### Text excerpt

Q: This sounds silly, but I just don’t know how you invest in what you know while still exploring new sectors?
A: Investing in what you know is a sound piece of advice as long as you don’t take it too seriously. I’m speaking from my own experience. For a long time, I treated it as gospel. Investing is hard and risky. Surely the more you know, the better your chance of picking a winner?
It’s a convincing argument. If you’ve lived in New York City your entire life and you like making real estate investments, are you better off investing in New York City real estate or real estate in, say, Moscow?
And yet…
I know a couple of very smart people who did just that. They ignored the opportunities in New York to buy apartment buildings in Moscow. And when you think about it, it makes a lot of sense. Because sometimes the sectors you know best are NOT home to the most exciting opportunities.
Should you just shrug your shoulders and turn your back on investing in artificial intelligence (AI), robotics, pharmaceuticals and medtech, autonomous driving, and a host of other sectors? That would be like ignoring the internet in the ’90s and early 2000s. Imagine missing out on Amazon and Google because you didn’t understand the internet.

######
### Given data

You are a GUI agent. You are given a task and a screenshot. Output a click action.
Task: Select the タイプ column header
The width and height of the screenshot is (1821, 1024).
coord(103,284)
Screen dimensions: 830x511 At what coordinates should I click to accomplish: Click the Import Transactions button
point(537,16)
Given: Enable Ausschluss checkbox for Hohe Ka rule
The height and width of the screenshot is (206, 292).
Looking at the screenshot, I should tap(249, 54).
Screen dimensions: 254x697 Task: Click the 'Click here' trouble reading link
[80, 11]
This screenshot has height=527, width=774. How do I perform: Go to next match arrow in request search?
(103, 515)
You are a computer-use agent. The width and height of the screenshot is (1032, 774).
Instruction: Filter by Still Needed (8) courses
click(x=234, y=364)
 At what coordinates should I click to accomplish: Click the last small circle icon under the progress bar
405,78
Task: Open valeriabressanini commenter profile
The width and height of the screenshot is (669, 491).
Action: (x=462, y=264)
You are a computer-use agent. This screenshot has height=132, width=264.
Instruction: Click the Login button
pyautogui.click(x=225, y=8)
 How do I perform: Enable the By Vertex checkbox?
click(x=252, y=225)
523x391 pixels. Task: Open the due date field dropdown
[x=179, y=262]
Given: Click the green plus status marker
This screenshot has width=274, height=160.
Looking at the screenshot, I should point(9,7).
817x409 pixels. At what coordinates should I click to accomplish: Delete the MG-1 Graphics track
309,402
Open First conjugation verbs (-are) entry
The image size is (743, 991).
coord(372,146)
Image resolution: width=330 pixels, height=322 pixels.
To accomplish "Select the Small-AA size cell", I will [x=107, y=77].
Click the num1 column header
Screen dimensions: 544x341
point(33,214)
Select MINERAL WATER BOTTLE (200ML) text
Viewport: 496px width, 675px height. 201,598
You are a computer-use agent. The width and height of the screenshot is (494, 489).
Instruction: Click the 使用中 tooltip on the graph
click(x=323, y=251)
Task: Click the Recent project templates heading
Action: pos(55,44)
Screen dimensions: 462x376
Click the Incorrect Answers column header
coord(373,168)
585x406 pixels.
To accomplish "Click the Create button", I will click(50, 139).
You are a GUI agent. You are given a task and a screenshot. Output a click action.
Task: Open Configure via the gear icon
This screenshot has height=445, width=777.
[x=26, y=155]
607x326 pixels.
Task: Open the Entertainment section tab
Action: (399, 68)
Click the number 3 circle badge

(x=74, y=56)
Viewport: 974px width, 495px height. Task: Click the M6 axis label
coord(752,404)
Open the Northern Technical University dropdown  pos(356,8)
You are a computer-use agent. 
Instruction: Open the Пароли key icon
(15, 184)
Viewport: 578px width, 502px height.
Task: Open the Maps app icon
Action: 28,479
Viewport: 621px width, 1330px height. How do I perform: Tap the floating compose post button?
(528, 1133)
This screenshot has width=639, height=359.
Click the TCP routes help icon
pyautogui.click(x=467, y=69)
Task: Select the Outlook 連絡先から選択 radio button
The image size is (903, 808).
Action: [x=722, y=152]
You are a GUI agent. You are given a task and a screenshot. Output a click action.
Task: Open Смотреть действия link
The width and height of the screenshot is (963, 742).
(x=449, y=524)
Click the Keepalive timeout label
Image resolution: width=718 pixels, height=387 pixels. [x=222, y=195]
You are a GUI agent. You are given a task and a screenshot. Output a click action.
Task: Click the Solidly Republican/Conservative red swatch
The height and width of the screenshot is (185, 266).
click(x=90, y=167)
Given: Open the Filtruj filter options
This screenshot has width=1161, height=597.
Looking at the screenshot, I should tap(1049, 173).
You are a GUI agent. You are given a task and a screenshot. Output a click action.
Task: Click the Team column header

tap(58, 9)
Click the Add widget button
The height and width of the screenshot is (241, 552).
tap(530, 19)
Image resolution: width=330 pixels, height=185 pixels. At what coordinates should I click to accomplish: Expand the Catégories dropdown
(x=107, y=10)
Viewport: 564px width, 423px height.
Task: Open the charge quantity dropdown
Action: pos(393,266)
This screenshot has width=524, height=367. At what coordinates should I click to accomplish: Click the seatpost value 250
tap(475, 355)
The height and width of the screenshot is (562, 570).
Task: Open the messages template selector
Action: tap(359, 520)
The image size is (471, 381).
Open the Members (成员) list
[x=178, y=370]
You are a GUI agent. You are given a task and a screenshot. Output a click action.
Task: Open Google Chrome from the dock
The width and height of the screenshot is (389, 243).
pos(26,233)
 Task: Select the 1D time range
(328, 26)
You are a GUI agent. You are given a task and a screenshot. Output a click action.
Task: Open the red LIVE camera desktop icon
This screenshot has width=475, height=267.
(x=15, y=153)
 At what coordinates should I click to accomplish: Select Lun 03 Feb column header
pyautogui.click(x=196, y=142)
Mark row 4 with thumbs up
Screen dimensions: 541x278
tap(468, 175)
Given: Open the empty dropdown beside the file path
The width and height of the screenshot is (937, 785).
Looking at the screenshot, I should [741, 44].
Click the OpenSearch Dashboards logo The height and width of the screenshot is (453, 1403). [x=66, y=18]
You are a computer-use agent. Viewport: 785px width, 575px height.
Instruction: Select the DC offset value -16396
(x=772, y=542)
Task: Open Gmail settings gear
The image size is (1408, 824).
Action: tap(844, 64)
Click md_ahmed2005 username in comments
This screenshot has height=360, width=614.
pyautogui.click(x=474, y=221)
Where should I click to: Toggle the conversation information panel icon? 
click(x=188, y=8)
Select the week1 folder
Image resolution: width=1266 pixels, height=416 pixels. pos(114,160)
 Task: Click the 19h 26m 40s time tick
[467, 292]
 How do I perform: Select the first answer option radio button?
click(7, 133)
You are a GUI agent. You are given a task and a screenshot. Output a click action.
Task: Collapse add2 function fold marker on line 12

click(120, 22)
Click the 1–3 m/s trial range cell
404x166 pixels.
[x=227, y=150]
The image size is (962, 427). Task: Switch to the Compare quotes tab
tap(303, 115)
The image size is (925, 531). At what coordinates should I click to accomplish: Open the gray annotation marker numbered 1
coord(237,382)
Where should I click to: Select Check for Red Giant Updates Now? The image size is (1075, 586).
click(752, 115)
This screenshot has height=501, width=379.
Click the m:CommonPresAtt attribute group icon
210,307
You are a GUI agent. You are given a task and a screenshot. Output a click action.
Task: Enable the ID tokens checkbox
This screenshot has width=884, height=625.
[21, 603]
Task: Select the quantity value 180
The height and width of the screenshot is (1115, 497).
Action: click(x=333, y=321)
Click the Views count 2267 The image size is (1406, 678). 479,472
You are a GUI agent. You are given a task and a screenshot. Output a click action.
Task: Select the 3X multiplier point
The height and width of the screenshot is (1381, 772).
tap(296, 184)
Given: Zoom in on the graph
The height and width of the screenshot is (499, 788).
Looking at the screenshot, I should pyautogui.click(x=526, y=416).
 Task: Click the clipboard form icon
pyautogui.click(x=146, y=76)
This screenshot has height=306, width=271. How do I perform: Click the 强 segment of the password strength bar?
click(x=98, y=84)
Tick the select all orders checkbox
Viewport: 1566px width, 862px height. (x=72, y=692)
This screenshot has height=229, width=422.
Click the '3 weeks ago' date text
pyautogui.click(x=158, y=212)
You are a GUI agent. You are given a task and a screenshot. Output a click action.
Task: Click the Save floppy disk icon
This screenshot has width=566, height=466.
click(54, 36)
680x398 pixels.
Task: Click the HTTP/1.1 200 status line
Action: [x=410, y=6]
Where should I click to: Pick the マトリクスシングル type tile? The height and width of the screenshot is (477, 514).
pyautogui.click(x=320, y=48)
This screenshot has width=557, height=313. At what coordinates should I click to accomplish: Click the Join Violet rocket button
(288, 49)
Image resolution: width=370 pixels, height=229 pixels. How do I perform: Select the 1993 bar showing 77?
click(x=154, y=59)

######

Task item A =>
Reproduce the investing Q&A word for word, from "Q: This sounds" up to and including "most exciting opportunities.".
Task item B =>
Decide whether each statement below agrees with the investing Q&A. Answer yes or no for each, and quote the words of the Q&A that settle it.
(i) The writer treated the advice to invest in what you know as gospel for a long time.
(ii) The smart people the writer mentions bought apartment buildings in New York.
(iii) The writer describes investing as hard and risky.
Task item C =>
Carry the investing Q&A forward, picking up right after its final sentence.

Task answer A =>
Q: This sounds silly, but I just don’t know how you invest in what you know while still exploring new sectors?
A: Investing in what you know is a sound piece of advice as long as you don’t take it too seriously. I’m speaking from my own experience. For a long time, I treated it as gospel. Investing is hard and risky. Surely the more you know, the better your chance of picking a winner?
It’s a convincing argument. If you’ve lived in New York City your entire life and you like making real estate investments, are you better off investing in New York City real estate or real estate in, say, Moscow?
And yet…
I know a couple of very smart people who did just that. They ignored the opportunities in New York to buy apartment buildings in Moscow. And when you think about it, it makes a lot of sense. Because sometimes the sectors you know best are NOT home to the most exciting opportunities.

Task answer B =>
(i) Yes: "For a long time, I treated it as gospel."
(ii) No: "They ignored the opportunities in New York to buy apartment buildings in Moscow."
(iii) Yes: "Investing is hard and risky."

Task answer C =>
Investing in only what you know has a big downside, doesn’t it?
TOO big, in my opinion.
So I don’t adhere to this maxim anymore.
But I also don’t invest in what I don’t know. Heck, for anybody who knows me, that’s a given.
My solution? Give yourself credit for what you do know. It’s probably more than you realize. If you take investing seriously, you’re constantly pushing the boundaries of what you know.
What I know now includes AI, robotics, autonomous driving and many other market spaces. I’m not the world’s foremost expert on any of these sectors. But I don’t have to be in order to successfully invest in them. I know more than the average nonspecialist. And I’m learning more all the time.
Learning is integral to startup investing. But so is making do with less. Less information… less of a track record… less access to hard numbers… and, frustratingly, less insight.
In the startup world, you have to fill in the blanks with your own part-science, part-art, part-instinct projections. Future profitability… market share… sales growth… What does the company say about these things? And how does that compare with what you think is possible or likely? Early investors with a little experience get pretty good at filling in the blanks.
I know I have. It’s not your traditional investing skill. It’s not science. It’s making judgments.
Invest in what you know? I know startups. I know how founders think. How they can overreach at times. And how they go about conquering big problems with a mixture of bravado and brilliant strategy.
Exploring new sectors is part of the fun and adventure. It also gives you optionality.
So don’t get hung up on a Wall Street maxim that’s a bit too simplistic for its own good. I see no contradiction in investing in what you know and exploring new terrain.
+ Early Investing Co-Founder Andy Gordon
Q: Why is the Fed making interest rates lower?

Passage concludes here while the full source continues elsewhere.